• **問題文**
● ● ● ● ●

Since 2014 MT-09 外装変更、出力アップし 2017年に第二世代へと進化

Since 2014
MT-09
外装変更、出力アップし
2017年に第二世代へと進化

 ヤマハが「クロスプレーンコンセプト」を謳ったのは、'04年発売のYZR-M1が最初だった。そもそもの由来は、4つのクランクピンが作る平面が「十字」を成すことにあって、転じてそれは現在、燃焼トルクがみずみずしく感じられて、かつコントロール性に優れるエンジン特性のことを指している。

 そのアイデアを3気筒にも盛り込んで開発したのがMT-09だ。エンジンとは別に、とくに重要視したのが車体の“軽さ”の実現で、'14年型の車重188kgという数字は当時の併売モデルFZ8よりも23kgも軽量だった。「ライディングポジションの自由度も高く、豊富なストローク量を持つ前後サスペンションが絶妙なピッチングをすることで、ライダーは早い段階から自信を持ってコーナーを攻めていける」とは二輪ジャーナリストの中村友彦氏の弁だが、とくにそのコントローラブルなエンジンの出力フィールには感心することしきりだという。

● ● ● ● ●

• **データ抜粋**

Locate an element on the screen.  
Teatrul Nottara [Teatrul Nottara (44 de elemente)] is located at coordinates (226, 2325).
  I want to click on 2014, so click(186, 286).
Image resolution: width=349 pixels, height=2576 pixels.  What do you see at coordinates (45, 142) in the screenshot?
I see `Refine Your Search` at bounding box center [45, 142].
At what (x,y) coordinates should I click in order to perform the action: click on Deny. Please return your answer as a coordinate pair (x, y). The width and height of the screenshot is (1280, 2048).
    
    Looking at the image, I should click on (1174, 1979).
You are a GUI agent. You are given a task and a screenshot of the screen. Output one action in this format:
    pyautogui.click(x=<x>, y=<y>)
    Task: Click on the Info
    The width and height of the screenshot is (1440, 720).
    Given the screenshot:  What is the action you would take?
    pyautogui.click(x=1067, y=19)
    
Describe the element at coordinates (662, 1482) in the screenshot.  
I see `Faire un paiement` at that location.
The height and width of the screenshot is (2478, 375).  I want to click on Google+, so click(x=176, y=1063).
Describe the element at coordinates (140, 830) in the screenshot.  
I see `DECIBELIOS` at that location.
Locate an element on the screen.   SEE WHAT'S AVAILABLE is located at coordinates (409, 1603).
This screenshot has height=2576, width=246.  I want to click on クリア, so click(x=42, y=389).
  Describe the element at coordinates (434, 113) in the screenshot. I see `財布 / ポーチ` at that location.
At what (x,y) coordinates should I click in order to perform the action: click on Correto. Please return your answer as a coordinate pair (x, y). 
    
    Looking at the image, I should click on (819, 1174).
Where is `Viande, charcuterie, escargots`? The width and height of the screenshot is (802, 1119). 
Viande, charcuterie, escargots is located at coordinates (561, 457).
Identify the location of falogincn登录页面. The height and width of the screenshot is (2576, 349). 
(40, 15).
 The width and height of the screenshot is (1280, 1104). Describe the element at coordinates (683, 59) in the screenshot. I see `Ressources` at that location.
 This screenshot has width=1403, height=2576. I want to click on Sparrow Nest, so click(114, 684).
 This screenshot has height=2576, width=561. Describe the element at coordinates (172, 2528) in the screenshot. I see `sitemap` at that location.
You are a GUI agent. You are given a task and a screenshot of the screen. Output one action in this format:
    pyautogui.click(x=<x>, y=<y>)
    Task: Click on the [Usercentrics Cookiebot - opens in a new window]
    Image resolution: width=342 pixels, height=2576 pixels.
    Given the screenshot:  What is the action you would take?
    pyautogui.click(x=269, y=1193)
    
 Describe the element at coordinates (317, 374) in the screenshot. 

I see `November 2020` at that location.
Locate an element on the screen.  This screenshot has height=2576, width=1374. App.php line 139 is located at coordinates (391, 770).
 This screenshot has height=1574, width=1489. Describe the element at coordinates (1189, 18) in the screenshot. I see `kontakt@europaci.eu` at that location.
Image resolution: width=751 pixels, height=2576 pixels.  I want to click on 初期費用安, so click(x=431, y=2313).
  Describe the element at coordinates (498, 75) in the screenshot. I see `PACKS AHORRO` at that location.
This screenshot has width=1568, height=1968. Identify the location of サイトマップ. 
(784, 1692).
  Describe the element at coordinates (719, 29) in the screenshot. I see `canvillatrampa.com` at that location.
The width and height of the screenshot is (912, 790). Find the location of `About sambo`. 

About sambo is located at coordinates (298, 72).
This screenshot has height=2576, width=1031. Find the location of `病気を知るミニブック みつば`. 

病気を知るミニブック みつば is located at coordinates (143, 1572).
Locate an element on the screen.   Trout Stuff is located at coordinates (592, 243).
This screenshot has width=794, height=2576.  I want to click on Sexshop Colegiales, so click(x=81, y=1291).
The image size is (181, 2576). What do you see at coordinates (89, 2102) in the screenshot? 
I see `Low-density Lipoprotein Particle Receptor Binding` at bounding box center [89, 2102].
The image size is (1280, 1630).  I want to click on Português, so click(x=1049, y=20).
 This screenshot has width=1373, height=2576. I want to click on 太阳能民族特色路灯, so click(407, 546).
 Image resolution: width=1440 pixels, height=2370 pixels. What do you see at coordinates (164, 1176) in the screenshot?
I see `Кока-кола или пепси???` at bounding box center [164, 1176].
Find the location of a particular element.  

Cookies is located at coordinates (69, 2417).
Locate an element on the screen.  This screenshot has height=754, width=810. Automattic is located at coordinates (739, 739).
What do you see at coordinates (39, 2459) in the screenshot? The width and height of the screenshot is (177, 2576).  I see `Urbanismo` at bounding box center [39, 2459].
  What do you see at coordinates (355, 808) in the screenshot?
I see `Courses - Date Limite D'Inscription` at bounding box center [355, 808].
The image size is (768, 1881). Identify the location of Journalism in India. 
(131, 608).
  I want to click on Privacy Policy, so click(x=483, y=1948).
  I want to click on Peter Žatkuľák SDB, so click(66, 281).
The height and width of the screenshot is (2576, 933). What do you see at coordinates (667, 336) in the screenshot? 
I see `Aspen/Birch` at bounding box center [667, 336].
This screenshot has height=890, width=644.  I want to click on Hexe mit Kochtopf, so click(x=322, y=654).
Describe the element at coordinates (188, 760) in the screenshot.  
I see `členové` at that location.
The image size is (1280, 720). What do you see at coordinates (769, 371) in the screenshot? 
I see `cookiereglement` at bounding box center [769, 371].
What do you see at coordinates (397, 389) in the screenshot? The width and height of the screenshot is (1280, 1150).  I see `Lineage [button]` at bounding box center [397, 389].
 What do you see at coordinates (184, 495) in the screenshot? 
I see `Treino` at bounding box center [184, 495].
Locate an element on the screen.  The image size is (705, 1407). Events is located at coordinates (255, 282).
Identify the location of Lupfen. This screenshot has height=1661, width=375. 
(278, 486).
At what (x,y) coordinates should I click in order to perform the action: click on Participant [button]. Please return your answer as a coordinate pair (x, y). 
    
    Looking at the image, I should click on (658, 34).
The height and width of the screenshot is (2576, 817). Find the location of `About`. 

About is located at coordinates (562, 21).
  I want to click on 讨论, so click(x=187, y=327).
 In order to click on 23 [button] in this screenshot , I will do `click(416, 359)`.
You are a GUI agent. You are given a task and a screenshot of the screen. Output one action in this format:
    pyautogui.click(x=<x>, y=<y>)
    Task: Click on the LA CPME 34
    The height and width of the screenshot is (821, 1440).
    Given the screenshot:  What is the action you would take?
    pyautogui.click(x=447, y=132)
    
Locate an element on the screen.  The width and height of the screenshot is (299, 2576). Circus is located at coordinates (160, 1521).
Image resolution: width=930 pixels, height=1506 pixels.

● ● ● ● ●

問題文に出てくるバイクの車種名を、出てくる順にすべて挙げてください。

MT-09、YZR-M1、FZ8